The resolution is the most serious intervention to date into the crisis in Rakhine, an impoverished state bordering Bangladesh where most of Myanmar's 1.1 million Rohingya live. The rapporteur warned last week that the government "may be trying to expel the Rohingya population from the country altogether.” An estimated 94,000 Rohingya have been displaced since October, most of them to Bangladesh.

Violence between minority Muslims and the majority Rakhine Buddhists in the state capital Sittwe that began in 2012 displaced more than 100,000 Rohingya, most of whom still live in squalid displacement camps which they are not allowed to leave. Lee's initial request for an inquiry also called for a probe into the events leading up to the 2012 exodus, which remain a mystery.

It is unclear whether the 2012 violence will fall within the scope of the newly established fact-finding mission.

The Myanmar government has kept in place long-standing policies of state discrimination, such as a 1982 citizenship law linking political rights to ethnic identity; restrictions on family life; and excessive regulations governing access to healthcare, education and employment that appear to amount to apartheid.

A commission chaired by former U.N. chief Kofi Annan at the behest of Suu Kyi has been tasked with making recommendations to alleviate the crisis.
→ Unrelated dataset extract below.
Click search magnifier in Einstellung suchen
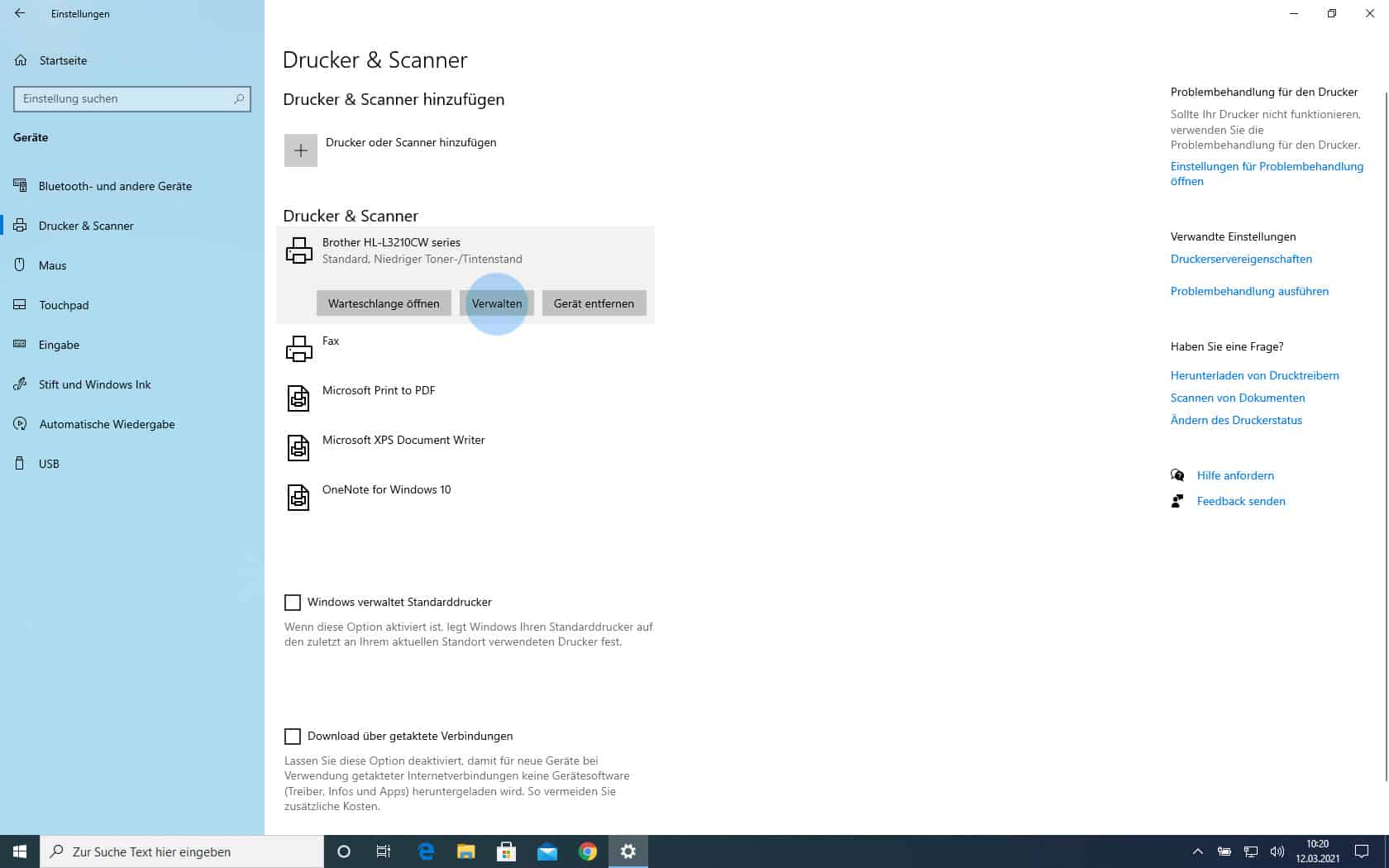 tap(239, 98)
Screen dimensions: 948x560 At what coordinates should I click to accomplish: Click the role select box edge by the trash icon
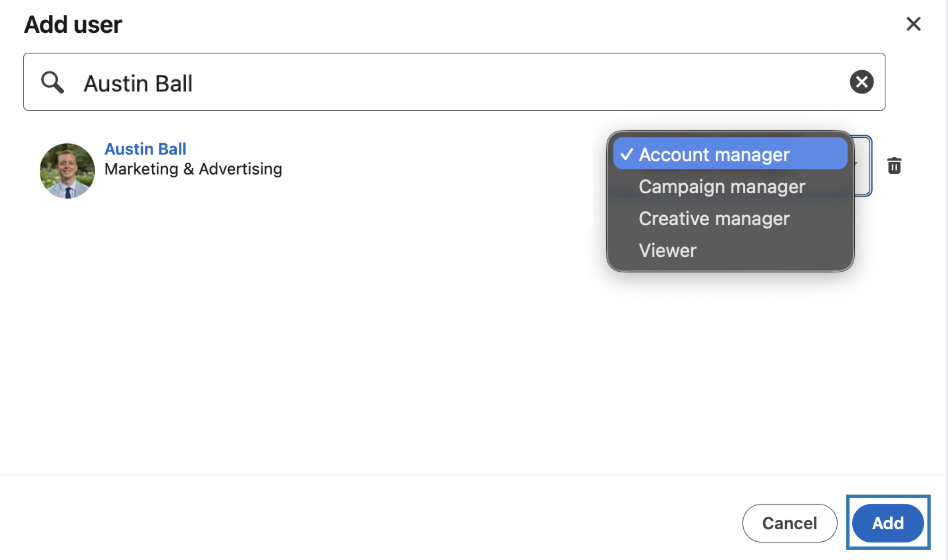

The panel, which has no investigative mandate, published its initial guidance last week, calling on the government to allow unfettered humanitarian access to all people affected by the recent violence, many of whom have been completely unreachable for more than five months due to the lockdown.

Annan's commission also called on Suu Kyi's government to allow media access to affected areas, pursue accountability for alleged human rights violations, establish a clear path to citizenship and close all displacement camps in the state.

The wide-ranging U.N. resolution adopted Friday also addresses a number of other human rights concerns in the country, notably including an escalation in charges of criminal defamation targeting journalists, politicians and social media users.